- Genre: Sitcom
- Starring: Moritz Lindbergh Isabella Soric Marie-Claire Schuller Irina Kurbanova Louise Parche Emma Preisendanz Grit Boettcher
- Country of origin: Germany
- Original language: German
- No. of seasons: 1
- No. of episodes: 48 (produced) 35 (aired)

Original release
- Network: Das Vierte
- Release: August 19 – October 14, 2010

= Ein Haus voller Töchter =

German sitcom

Ein Haus voller Töchter ("A House Full of Daughters") is a German sitcom which originally aired on Das Vierte in 2010.

== Plot ==
After being left by his wife, family therapist Carsten Vogel (Moritz Lindbergh) has to care for his five daughters on his own, sometimes accompanied by his mother-in-law, Wilhelmine von Funke (Grit Boettcher).

== Production ==
Ein Haus voller Töchter is an adaptation of the popular Russian TV series Папины дочки (Daddy's Daughters). It was the first and only own fictional production of the small private TV channel Das Vierte, which operated from 2005 to 2013. Producer of the series is Dmitry Lesnevskiy.
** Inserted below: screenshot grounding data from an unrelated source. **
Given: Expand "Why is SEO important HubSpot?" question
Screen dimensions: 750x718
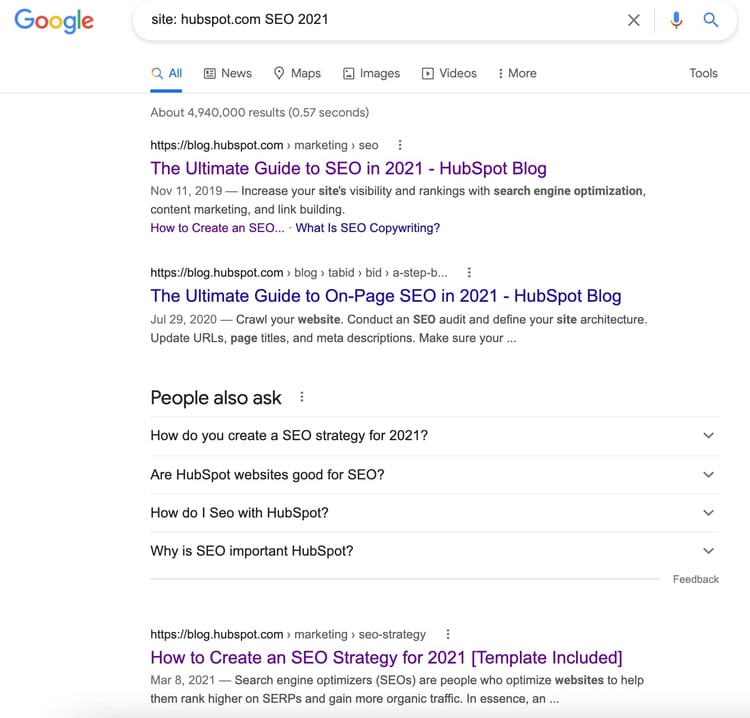Looking at the screenshot, I should coord(708,551).
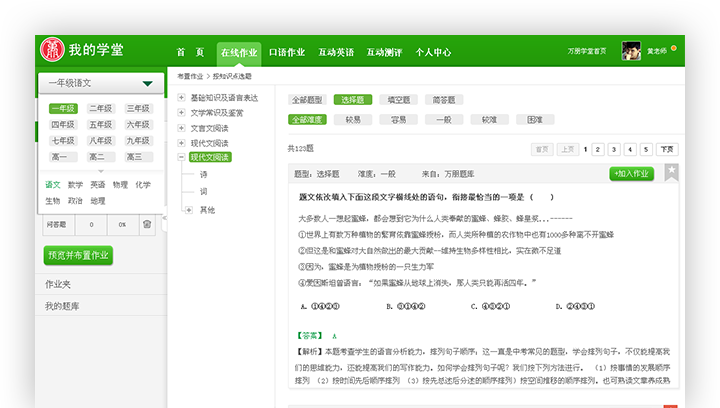Expand the 基础知识及语言表达 tree node
The height and width of the screenshot is (408, 720).
click(x=181, y=98)
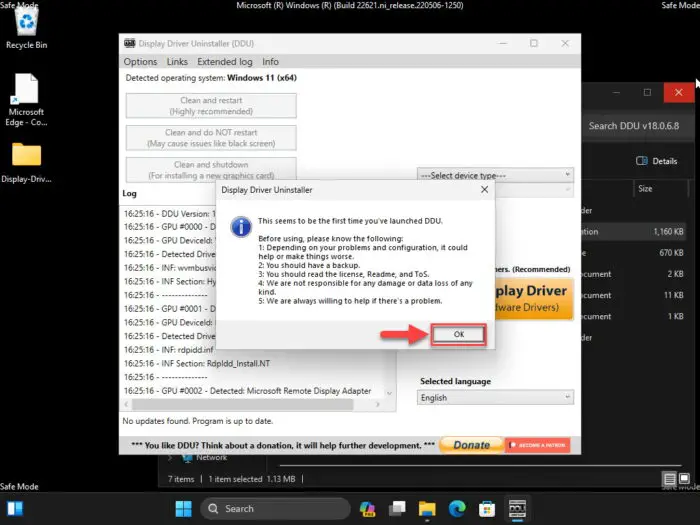Expand the Select device type dropdown
The height and width of the screenshot is (525, 700).
(495, 175)
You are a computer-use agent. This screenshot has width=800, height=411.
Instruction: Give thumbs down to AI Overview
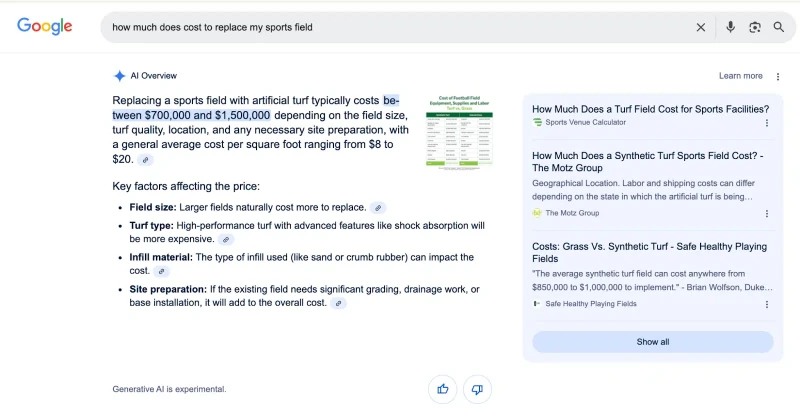coord(477,390)
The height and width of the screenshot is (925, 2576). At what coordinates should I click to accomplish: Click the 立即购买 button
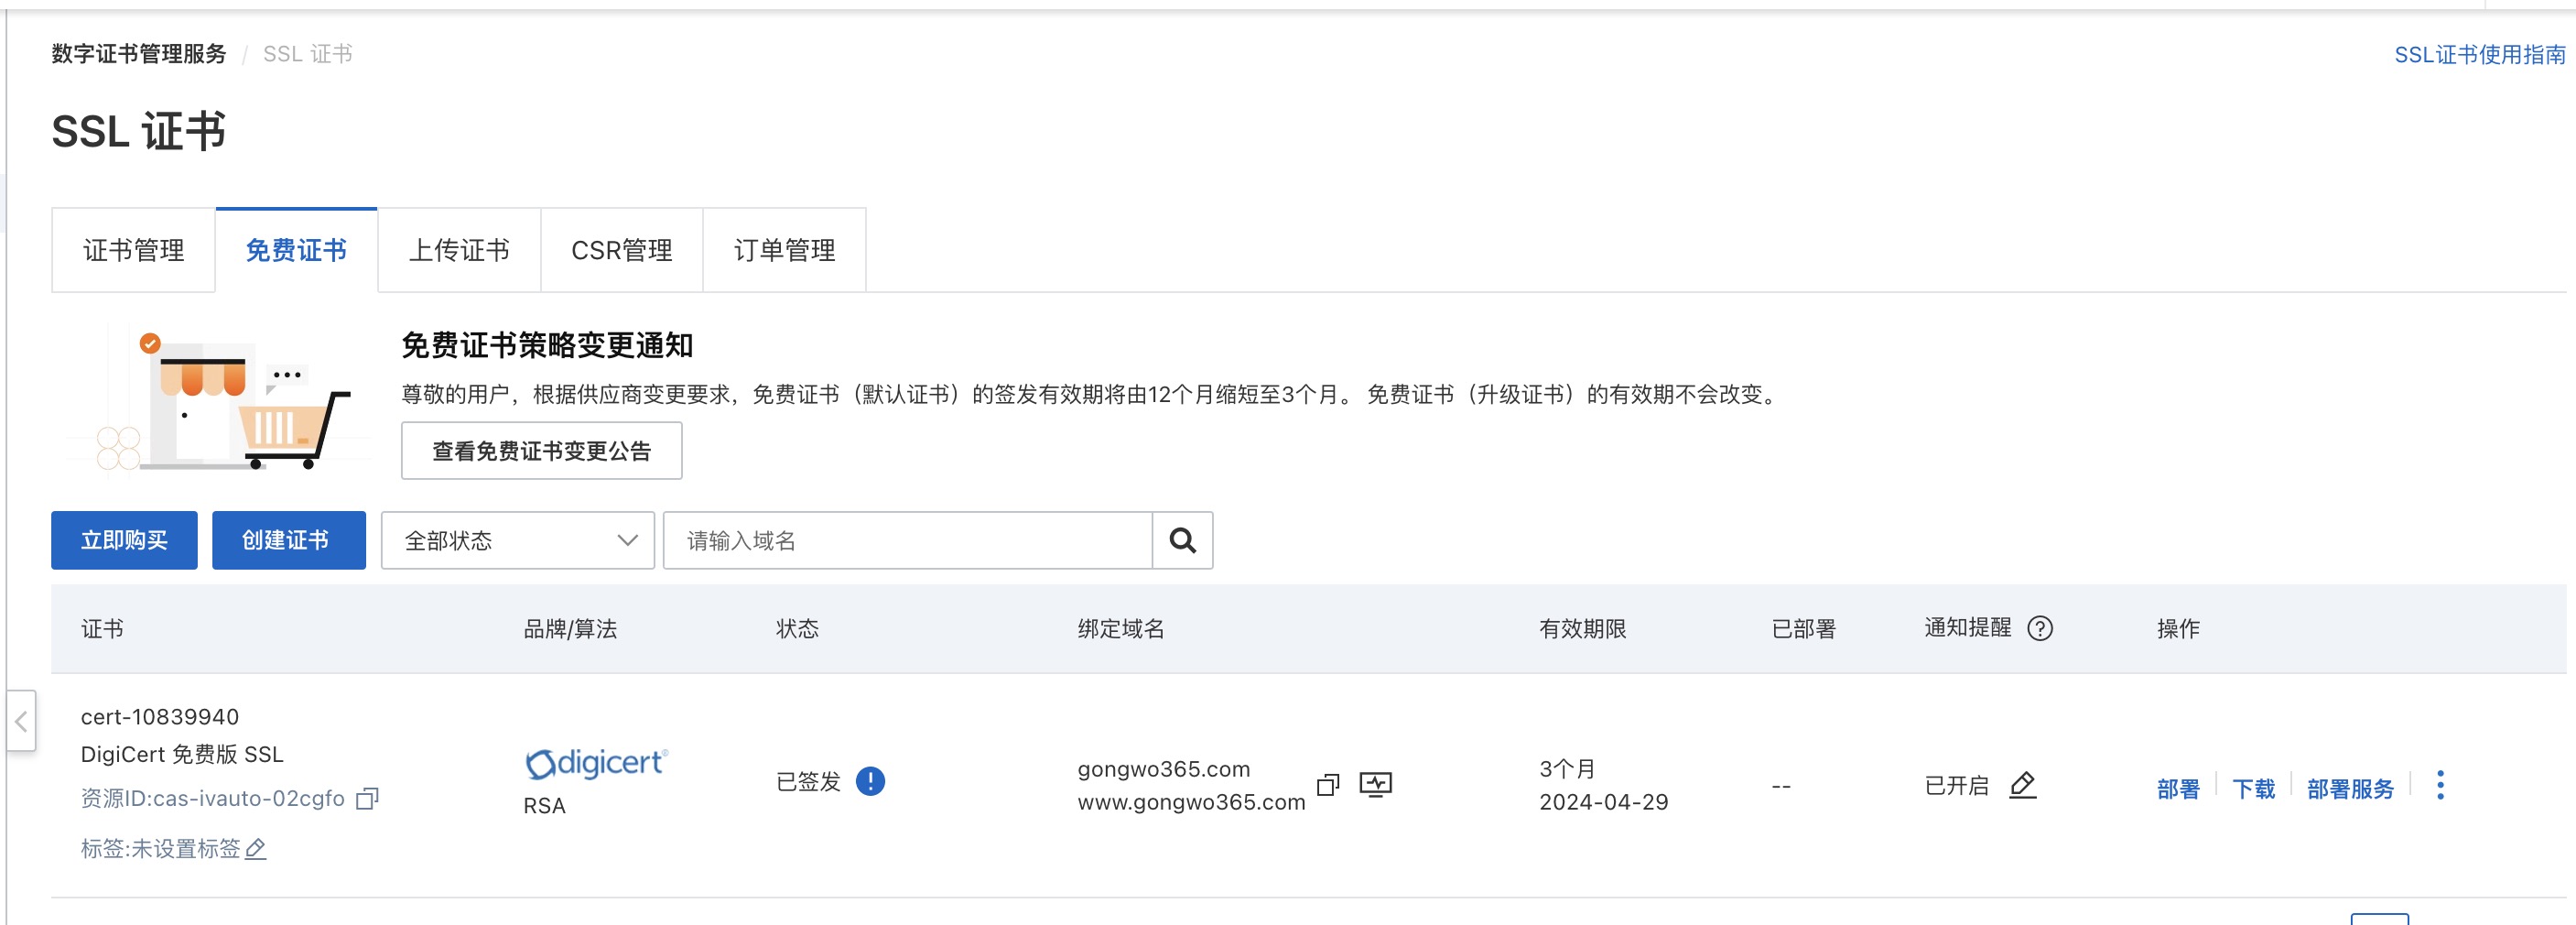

The series was filmed in 2009 and initially announced for September of that year, but after the channel's ownership changed, the first four episodes were finally aired on 19 August 2010. Only 35 of the 48 episodes were ever aired; however, there were continuous reruns of the series until the channel was dissolved on 31 December 2013.

== Critical reception ==
The series was panned for its poor and clichéd writing and its overuse of canned laughter. Jan Schlüter of Quotenmeter.de concluded that "television could hardly get worse".